First, Here’s What not to do
There’s an old saying, “You can win the argument and lose a friend.” That’s never truer than when dealing with an upset customer. Attempting to argue, defending your position, or downplaying the customers concern seldom leads to resolution—quite the opposite. Don’t add fuel to their fire by feeding their flame—let it burn out. Defending and arguing only add tender to their fire—you’re feeding right into it, stirring it up, and fanning the flames. Your best strategy may be letting the fire die by letting them get it out of their system. Have you tried to argue with or defend your point to an upset customer—how’d that work for you?
Who IS Right?
There’s another old saying, “The customer’s always right” which is absolutely not true, the customer is often wrong. This might be better said, “The customer should be treated with respect—in their mind they’re right.” Treating your customer with the respect they deserve begins with these four steps.
4 Steps to Working with an Upset Customer
1. Apologize, even if their demands seem unreasonable—apologize. In the least, recognize and apologize for their being upset, “I’m sorry we haven’t met you expectations.” or “I’m sorry; the last thing we wanted was for you to be upset.”
2. Listen, with an open mind, without prejudice, let your customer speak their mind. Don’t interrupt unless it becomes belligerent then call for help.

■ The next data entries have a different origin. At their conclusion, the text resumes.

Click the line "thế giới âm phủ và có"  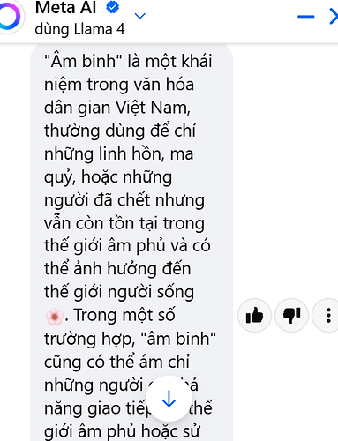click(x=127, y=246)
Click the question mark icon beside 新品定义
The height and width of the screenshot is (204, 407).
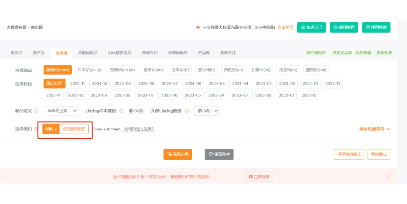pos(37,111)
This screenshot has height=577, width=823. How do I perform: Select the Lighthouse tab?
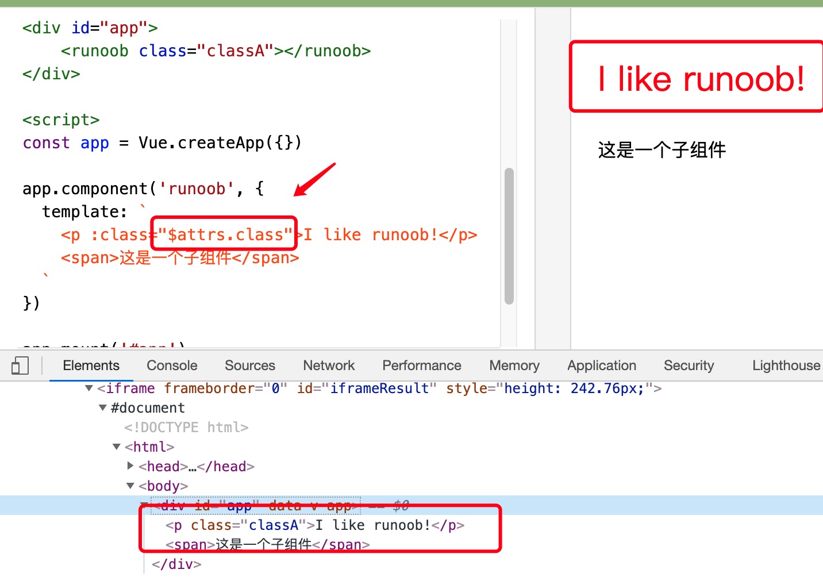[x=786, y=366]

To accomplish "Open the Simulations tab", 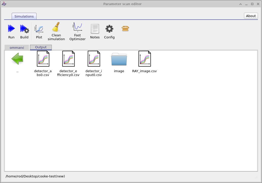I will [x=24, y=16].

3. Ask what you can do to make it better and if it’s reasonable do it. “What can we do to make you happy?” or “What can I do to correct this?”
4. If you can’t make the customer happy, turn them over to someone who can. “I want to do what’s best for you let me ask my manager for assistance.” or “I’m not sure I’m qualified – may I ask my team for advice please?”
2 Keys to Making the 4 Steps Work
1. Control your body language—if you present aggressive, dismissive, or defensive body language it may not matter WHAT you say. Crossed arms are a defensive posture, making fists and leaning forward can be seen as aggression, and turning away, even partially, as dismissive. All will hinder your communication with an upset client.
2. Control your voice. More is communicated through how you say words than the words you say. Maintaining an even steady tone of voice with little emphasis or inflection is the safest route.
You won’t make every customer happy but by following these 4 steps you can help many feel better about their transactions with you. Do you have a policy or system to help upset customers?